Foi assim comigo e Gabo. Meu pai vivia dizendo que existia um escritor chamado Gabriel García Marquez, que era Prêmio Nobel de Literatura, um colombiano daqueles marrentos, e o pior, jornalista. E que ele havia escrito um livro chamado "Cem anos de solidão", onde havia uma personagem chamada Úrsula Buendía, que era a minha avó. Simples assim, D. Enerstina estava escrita, "cuspida e escarrada", naquelas páginas. Eu tinha 13 anos. 

Encontrei "Cem anos..." jogado pela casa, uma edição antiga, deixada sobre a mesa. Peguei a mania engraçada de andar pela casa lendo, porque não queria largar do livro de jeito nenhum, nem na hora de comer. 
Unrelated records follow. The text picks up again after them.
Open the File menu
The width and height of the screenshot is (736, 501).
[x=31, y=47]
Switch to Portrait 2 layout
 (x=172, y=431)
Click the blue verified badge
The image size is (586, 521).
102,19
Eram férias escolares, e eu estava deitada na cama dos meus pais, quando finalmente virei a última página. Entrava uma nesga de sol muito forte pela janela, e até hoje é aquele o cômodo mais ensolarado da casa inteira. Sentei no chão de azulejos e chorei como nunca. Me debulhei em lágrimas desesperadas, e alguma coisa muito grande transbordava de dentro de mim, e eu não conseguia tirar Aureliano Buendía da cabeça, com seu olhar triste e seus peixinhos dourados, da cabeça. Nem Melquíades, o Mago, nem as grandes e fortes personagens mulheres, como Remédios, A Bela, e Amaranta e Rebeca. 
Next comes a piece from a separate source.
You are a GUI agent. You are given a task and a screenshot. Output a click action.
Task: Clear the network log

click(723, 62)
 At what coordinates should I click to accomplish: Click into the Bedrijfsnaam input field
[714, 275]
Começou aí, meu amor por Gabo. "Cem anos..." se tornou meu livro favorito de todos os tempos. Cheguei até mesmo a desenhar a árvore genealógica dos Buendía, em algum momento da vida. A seguir vieram outros livros, como "O amor nos tempos do cólera", "Doze contos peregrinos", "A incrível e triste história de Cândida Erêndira e sua avó desalmada", "Viver para contar" e todos que pude ter nas mãos. Mais os que mais amo são os engendrados para consumirem nosso realismo e transformar nossos sentimentos em fantasia. 

E um dia, sem que eu sequer imaginasse, encontrei um livro de Gabo guardado no armário. "Olhos de cão azul"**, de 1947. Nem meu pai sabe como esse livro veio parar aqui em casa. Eu o devorei principalmente pelo conto "Eva está dentro de seu gato". Sonhei mil noites com essa história. E não lembrava o que tinha sido feito do livro. 
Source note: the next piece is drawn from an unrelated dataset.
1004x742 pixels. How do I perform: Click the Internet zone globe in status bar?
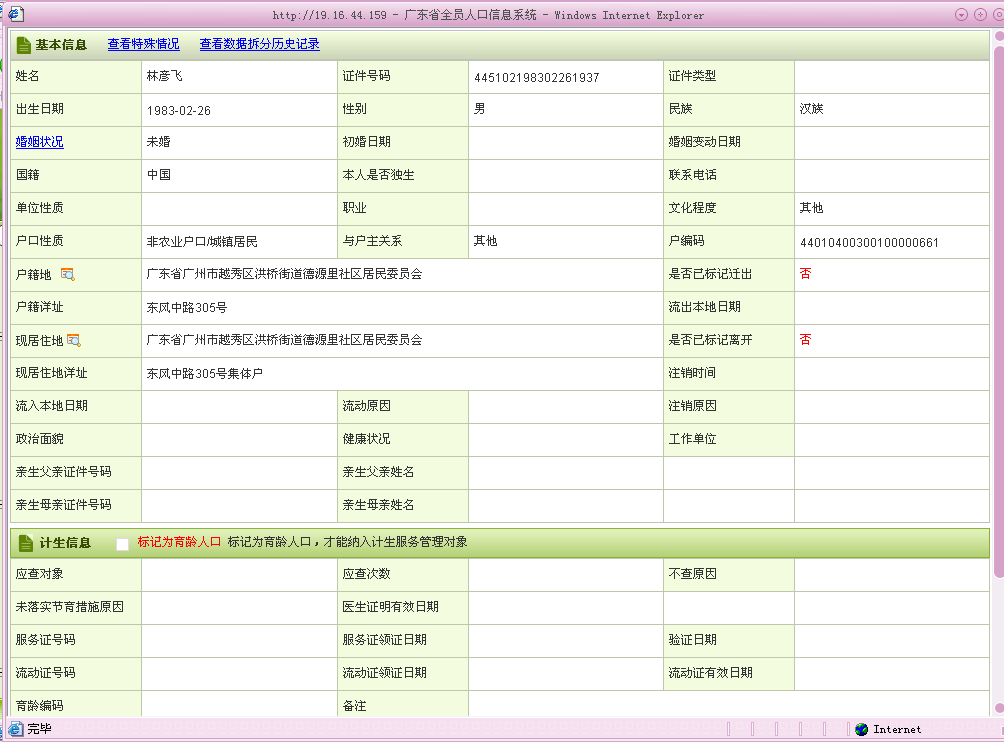[x=861, y=729]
Eu havia emprestado pra uma pessoa muito querida há muito tempo atrás, e ele agora retorna pra mim. Já o reli no mesmo dia, e matei as saudades das palavras dele. E as histórias, os contos, soaram diferentes de quando eu li. Acho que eu estava precisando reencontrar certos sentimentos há muito esquecidos na estrada. Tem coisas, sim, na vida da gente, que nunca mais se recupera. Outras, acabam voltando pras nossas mãos, mesmo que demore. De vez em quando, acreditar nisso é somente o que a gente precisa pra continuar sonhando.


**"Olhos de cão azul" é um livro com 11 contos escritos por Gabo na juventude, 
que falam sobre a morte em muitos aspectos. Mesmo com um título poético, 
é um texto imaginativo e agridoce sobre a parada súbita do final, e uma troça
com a lembrança fugaz que nos tornamos pra quem por aqui ainda fica.